E’ cominciata la corsa verso la Luna e Marte, ma uno studio pubblicato su Nature Medicine sembra destinato a mutare i progetti di cui tanto si parla: gli scienziati hanno scoperto che l’organismo umano non è fatto per viaggiare nello spazio. Basta infatti una lunga permanenza nell’orbita terrestre per ridurre in modo sensibile il numero di globuli rossi presenti nel sangue, e senza globuli rossi non si va da nessuna parte.

La ricerca ha coinvolto per sei mesi 14 astronauti in missione nella Stazione Spaziale, ai quali è stato chiesto di espirare a intervalli regolari dentro alcuni contenitori, che sono stati poi sigillati e riportati sulla Terra per le analisi. Gli scienziati hanno quindi verificato la quantità di monossido di carbonio nel respiro degli astronauti, misurando per analogia la quantità di globuli rossi che “muoiono” quando si emette l’aria dai polmoni.

 

I globuli rossi portano l’ossigeno dai polmoni ai tessuti dell’organismo e riportano parte dell’anidride carbonica dai tessuti ai polmoni perché venga eliminata con il respiro. Compiendo questo lavoro invecchiano e alla fine muoiono, sostituiti da altri globuli rossi che vengono prodotti dal midollo osseo.
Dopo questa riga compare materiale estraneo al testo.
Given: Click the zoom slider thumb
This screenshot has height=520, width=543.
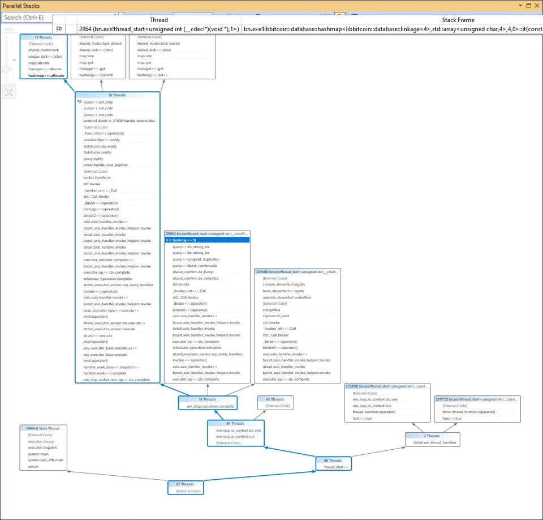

Esaminando l’anidride carbonica degli astronauti, i ricercatori hanno constatato che la quantità di eritrociti che diventano inattivi quando un essere umano si trova nello spazio è del 52% superiore a quanto avviene sulla Terra. Non solo, lo stato di anemia provocato dalla permanenza in orbita perdura anche dopo il ritorno degli astronauti, con individui che ne hanno sofferto per anni.

 

L’eccessiva emolisi, questo il termine tecnico per la distruzione dei globuli rossi, può causare affaticamento, mancanza di fiato e tachicardia, tutte condizioni poco adatte a un lungo e impegnativo viaggio come quello necessario a raggiungere Marte. Normalmente, ogni giorno perdiamo l’1-2% dei globuli rossi presenti nel sangue, che vengono rapidamente sostituiti. Ma negli astronauti il processo di sostituzione non riesce a far fronte alle perdite, generando significative condizioni di anemia.

Si faranno altri studi, perché non è ancora chiara la ragione dell’eccessiva scomparsa dei globuli rossi quando si rimane per lungo tempo in orbita, ma questo problema è solo uno dei tanti che gli astronauti dovranno affrontare in un viaggio su Marte, che il miliardario Elon Musk prevede ottimisticamente di realizzare entro pochi anni. Nello spazio diminuiscono la massa muscolare e la massa ossea, generando fenomeni di osteoporosi. I liquidi si concentrano nella parte alta del corpo, gonfiando il collo e la testa, la capacità cognitiva diminuisce, i movimenti oculari diventano più faticosi.

Se tutto questo non bastasse, c’è poi il problema delle radiazioni cosmiche dalle quali, sulla Terra, ci protegge il campo magnetico del pianeta. Ogni anno in Italia ne subiamo per l’equivalente di 11 radiografie toraciche equivalenti a 3,3 millisieverts, l’unità di misura che le quantifica. Chi andrà su Marte, nei tre anni di viaggio, ne riceverà circa 1.200 mSv: all’arrivo, i baldi astronauti che dovranno fondare la prima colonia saranno esausti, anemici, quasi privi di muscolatura e praticamente radioattivi. Meglio forse continuare a mandarci solo i robot.